Skin-like material can ‘sense’ if surgeons get off track

Experimental setup for calibrating the sensing skin. Each sensor pad is lowered onto the indentation surface placed on a weight-measuring scale. Changes in the channel resistance are processed through analog signal conditioning and a DAC board, and recorded on a computer. (J Neurosurgery: Pediatrics)
Experimental setup for calibrating the sensing skin. Each sensor pad is lowered onto the indentation surface placed on a weight-measuring scale. Changes in the channel resistance are processed through analog signal conditioning and a DAC board, and recorded on a computer. (Images: J Neurosurgery: Pediatrics)
When surgeons perform image-guided minimally invasive procedures using an endoscope, some aspects of visualization and image quality are typically compromised as compared with open surgeries in which the physician can peer into the body. However, a new pressure-sensing material, placed over an endoscope, may someday provide surgeons with additional guidance and protect healthy tissue during these procedures.

“Neurosurgeons, especially pediatric neurosurgeons, are increasingly using neuroendoscopy to perform minimally invasive brain and spine surgery,” notes Patrick Codd, MD, from the Department of Neurosurgery at Boston Children’s Hospital, who was the lead author on a study evaluating this new material.

“Whenever you move to image-guided minimally invasive surgery, there is typically a tradeoff between the resolution of the image and the field of view,” where you have one but not the other, says Pierre Dupont, PhD, chief of Pediatric Cardiac Bioengineering at Boston Children’s and senior author on the study. In endoscopic procedures, you have optical view at the tip of the scope, but there is no field of view across the length of the instrument.

The capability to monitor the pressures applied along the surface of a surgical instrument “could provide critical feedback to the surgeon about impending collateral damage and so enable avoidance of this damage as the operation is carried out,” write Dupont and colleagues in the January issue of Journal of Neurosurgery: Pediatrics.

In their proof-of-concept study, they describe results with a novel pressure-sensing polymer skin that provides touch/pressure-sensing feedback, designed for use during intracranial endoscopy. They placed the skin over a standard rigid endoscope introducer sheath, performed a series of calibration experiments and then conducted two experiments in adult pig brains.

“In our experimental phase, we recognized the value in the fact that if you can’t see it, you can still feel it,” says Dupont. “In assessing how much pressure is ‘bad,’ we estimated that damage will begin to occur to tissue at about 30 mm of mercury, based on a review of the modest literature available on the topic.”

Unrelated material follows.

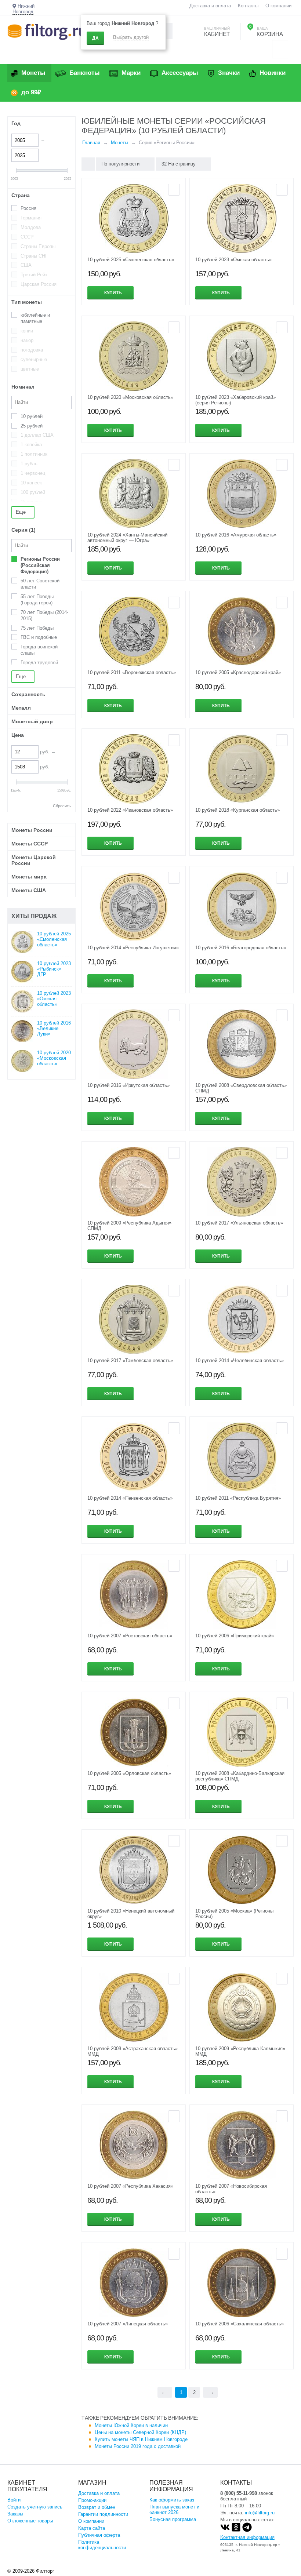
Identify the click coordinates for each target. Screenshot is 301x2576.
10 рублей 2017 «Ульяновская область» (239, 1223)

Animal testing of the sensing operating sheath. Here, a single sensor was examined at increasing degrees of lateral displacement (a to c). The darkest red warning threshold is reached at an applied force of 30mmHg.
Animal testing of the sensing operating sheath. Here, a single sensor was examined at increasing degrees of lateral displacement (a to c). The darkest red warning threshold is reached at an applied force of 30mmHg.
To validate the pressure sensor in their animal model, Dupont, Codd and colleagues first manually applied the endoscope operating sheath, bearing a 3×3 array of calibrated sensors, to the surface of the cortex with gradually increasing pressures. During repeated applications, they received consistent, intuitive, color-coded feedback on the severity of applied force. In the second test, they introduced the same sheath, bearing the calibrated sensing skin, roughly perpendicular through the brain surface to simulate the trajectory of a typical transcortical endoscopic procedure. Again, gradual lateral pressure was manually applied.

The two experiments allowed the researchers to compare the visually observed magnitude of cortical deformation by the endoscope (often the current method of feedback available to the surgeon) with the pressure measurements of the sensing sheath. In both assessments, Codd and colleagues report, the red warnings triggered by high pressure readings indeed indicated tissue deformations that would be worrisome for damage. “This work represents the first application of this promising technology to neurosurgery as a means to provide feedback to the surgeon,” they write.

Before this pressure-sensing polymer skin is ready for prime time, the researchers will be assessing biocompatible alternatives to the sensing material, optimizing the size and number of pressure sensors per unit of sensing skin and enhancing the sensitivity of the recording equipment.

Also, the researchers are exploring how information is fed back to the surgeons. Currently, color-coded visual cues provide a graded feedback proportional to the recorded pressures. Alternative feedback modalities such as auditory or tactile feedback may reduce the cognitive load on the clinician and improve performance, uncluttering an already busy assortment of visual cues, according to Dupont.

“This development is an important stepping stone to applying this technology to more complex procedures and imaging devices with greater curvature,” says Dupont.

The National Institutes of Health and the Wyss Institute for Biologically Inspired Engineering supported this research.